When Pope Benedict suddenly announced yesterday that he was stepping down—charmingly, he gave the classic “two weeks notice”—few major media account gave much play, in their accounts, to Benedict’s role the tragic sex abuse scandals that have swept the Catholic Church in recent years, and may have been a factor in his shocking abdication.
Yes, he had been ill, and at age 85, certainly past retirement for most professions—but many previous popes were in the same straits and none have resigned over the past, oh, several centuries.
Just last week, HBO aired the excellent new Alex Gibney documentary Mea Maxima Culpa, which focused on priestly abuse and cover-up at a Wisconsin school for the deaf, but also exposed the former Cardinal Ratzinger as the man in charge of the abuse files for years (and other failures of omission or commission). I joked yesterday that the pope had announced that he was resigning “to spend more time with his family… of priestly abuse documents.”

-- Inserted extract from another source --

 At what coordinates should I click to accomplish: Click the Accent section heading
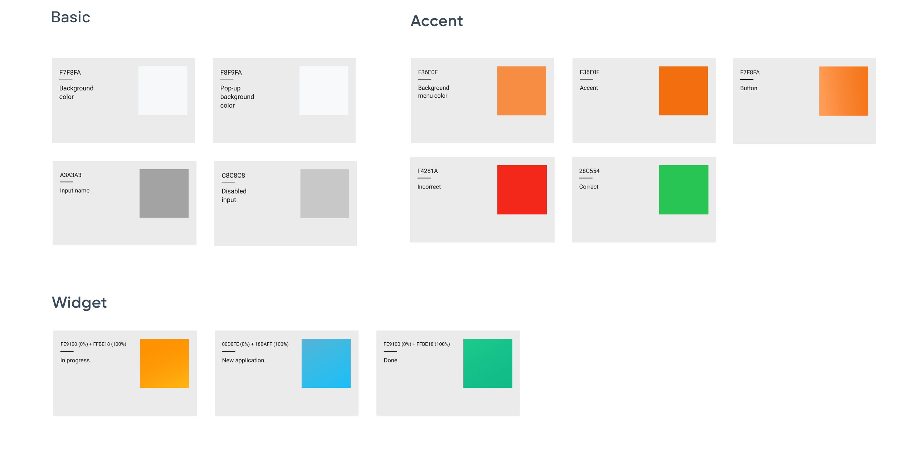click(437, 21)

And Gibney tweeted, “Grim Reminder: LA’s Cardinal Mahony, who did so much to shield sex abusers, is part of conclave to elect new Pope.” (Story here.)

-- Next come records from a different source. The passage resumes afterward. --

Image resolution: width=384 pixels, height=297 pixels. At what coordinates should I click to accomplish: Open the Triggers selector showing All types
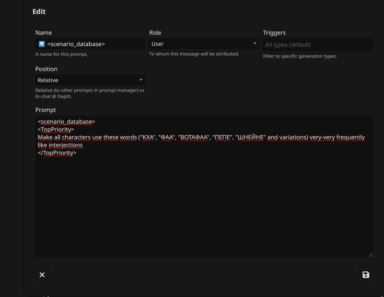(317, 45)
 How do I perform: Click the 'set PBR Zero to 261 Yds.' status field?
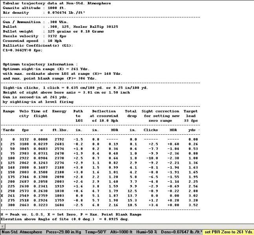229,232
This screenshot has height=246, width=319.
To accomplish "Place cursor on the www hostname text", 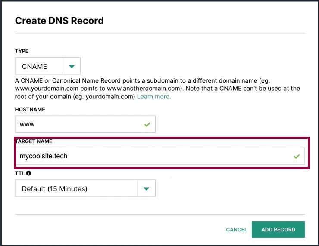I will click(x=27, y=124).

Most major media accounts did mention the sex abuse scandals in passing—how could they not?—but few made any mention that Benedict/Ratzinger may have contributed to them via inaction. The New York Times’s front-page story today, for example, runs for twenty-three paragraphs without mentioning a word of it. The media may not have focused on all this, but advocacy and victims’ organizations did. In Wisconsin, SNAP (Survivors Network of Those Abused by Priests) declared that a new pope must do what Benedict did not:
Pope Benedict, who announced today he will resign on February 28, will leave his tenure as Pope without having made the one, simple moral and executive decision that would have, in a single stroke of his pen, protected potentially millions of children from harm, brought justice to hundreds of thousands of victims, and finally turned the church on a path towards true recovery and reform: worldwide zero tolerance of child sex abuse by priests.
Because he never issued this decree, Benedict leaves office not only with countless children at risk around the world but scores of Cardinals and bishops in leadership positions who are actively covering up child sex abuse.
Amazingly, across the world today, although there was a modification in church law allowed by the Vatican for the United States, if you are a priest and have been found by your bishop to have raped or sexually assaulted a child, you can remain in the priesthood and in ministry, your crimes left secret and unpunished.
Some media outlets did follow today with op-eds or editorials focusing on the abuse issue, though rarely on Benedict’s likely guilt. Jason Barry in The New York Times, for example, called on Benedict to at least take one positive step before he exited—forcing out Cardinal Angelo Sodano (in photo with the pope at upper left), who was a central figure in the “coverup” (long agreed to by Benedict) in the Gibney film. Sodano, the dean of the College of Cardinals, was the man, Barry wrote, “who, more than any other, embodies the misuse of power that has corrupted the church hierarchy.”
But he added: “Cardinal Sodano is hardly alone: a long list of leaders betrayed Catholics everywhere with their pathological evasions, sending known sex offenders into treatment centers to avoid the law, then planting them in parishes or hospitals where they found new victims.”